• [Data for processing]:
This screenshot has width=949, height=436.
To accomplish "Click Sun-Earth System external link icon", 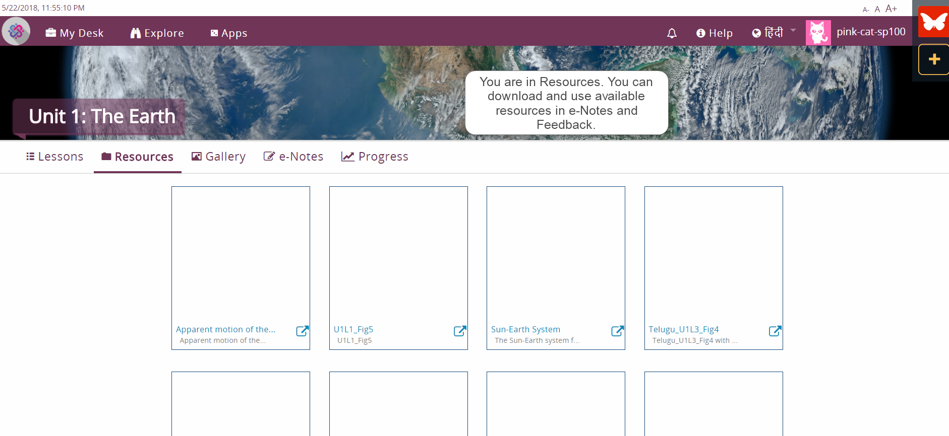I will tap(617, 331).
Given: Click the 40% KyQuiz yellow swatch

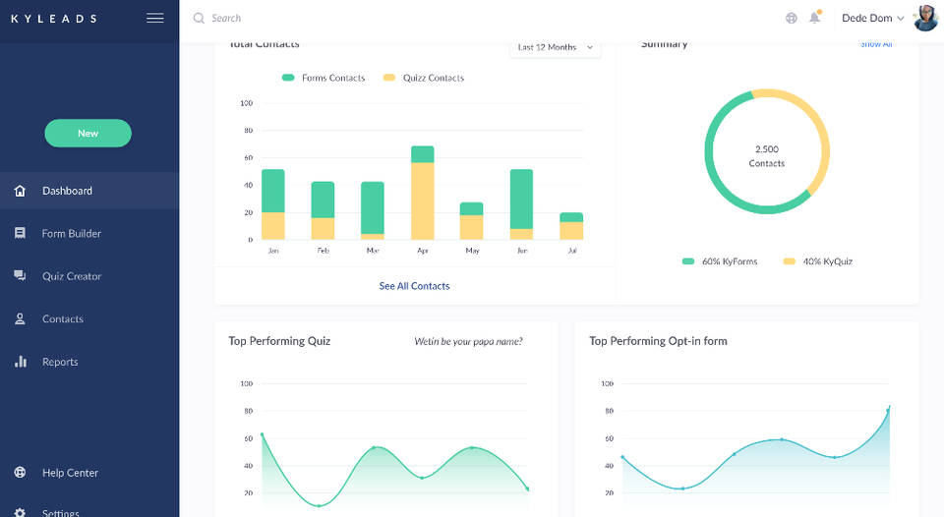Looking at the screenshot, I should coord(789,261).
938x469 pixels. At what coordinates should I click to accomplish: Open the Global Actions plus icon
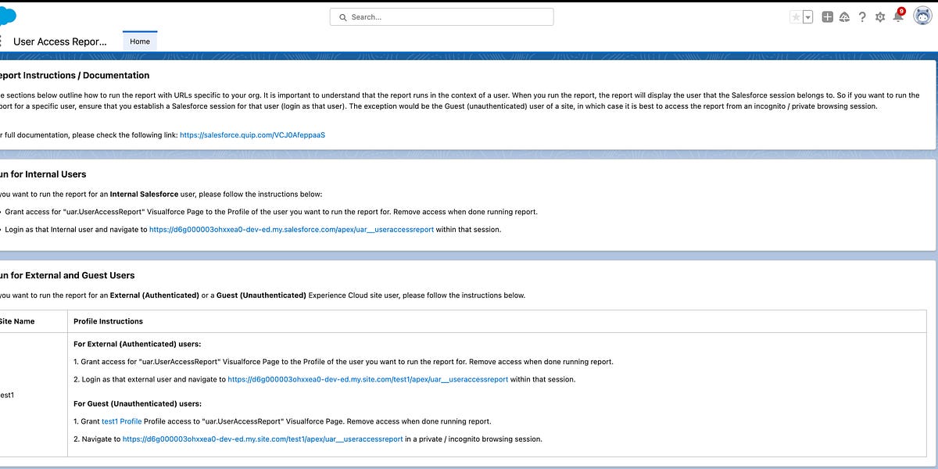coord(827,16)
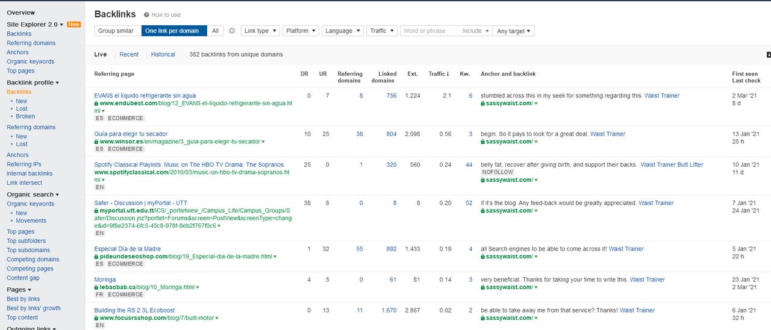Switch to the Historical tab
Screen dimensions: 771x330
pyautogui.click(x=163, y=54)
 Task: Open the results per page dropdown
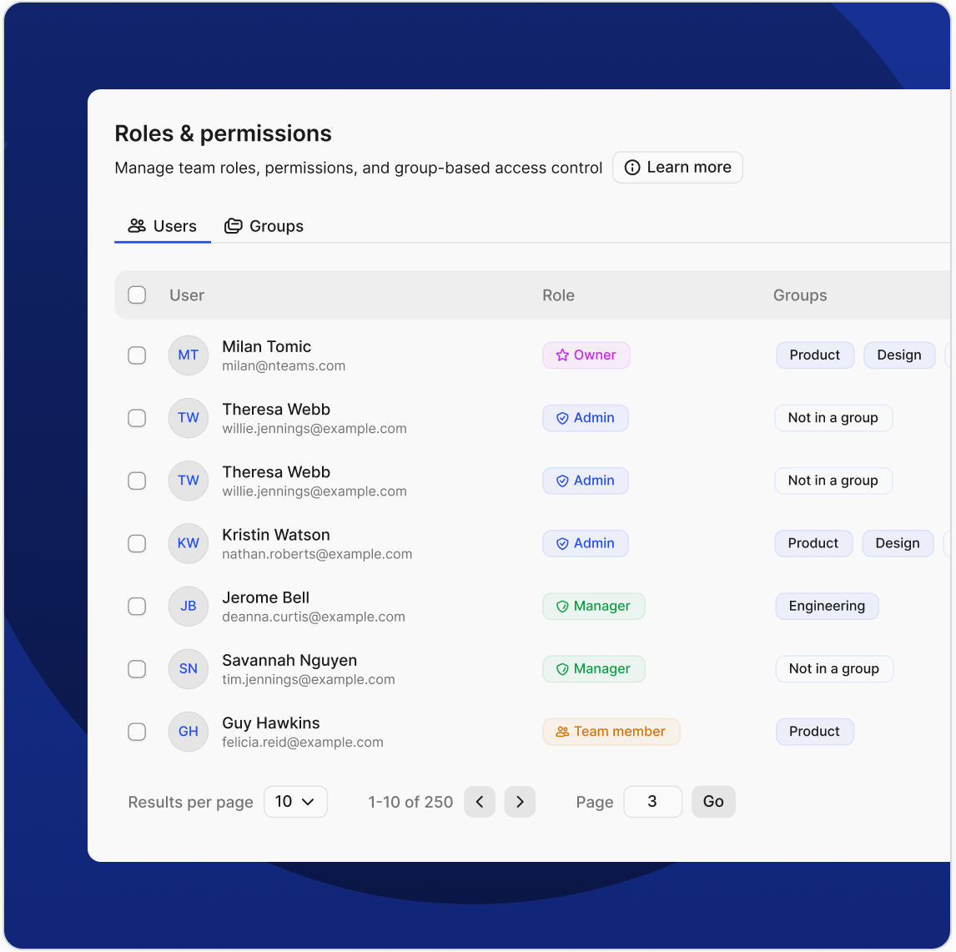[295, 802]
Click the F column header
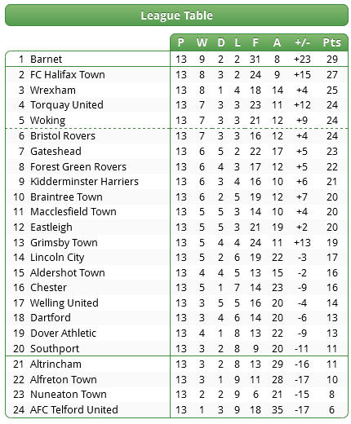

• [Assignment]: Counting both ends, reproduce word for word the lines from the line with "938x469 pixels. At" to the final line of the listing above, skipping every picture.

• [Response box]:
938x469 pixels. At what coordinates should I click to accomplish: Open the Global Actions plus icon
coord(827,16)
Switch to the Historical tab
Screen dimensions: 771x330
pyautogui.click(x=163, y=54)
 Task: Open the results per page dropdown
[295, 802]
Click the F column header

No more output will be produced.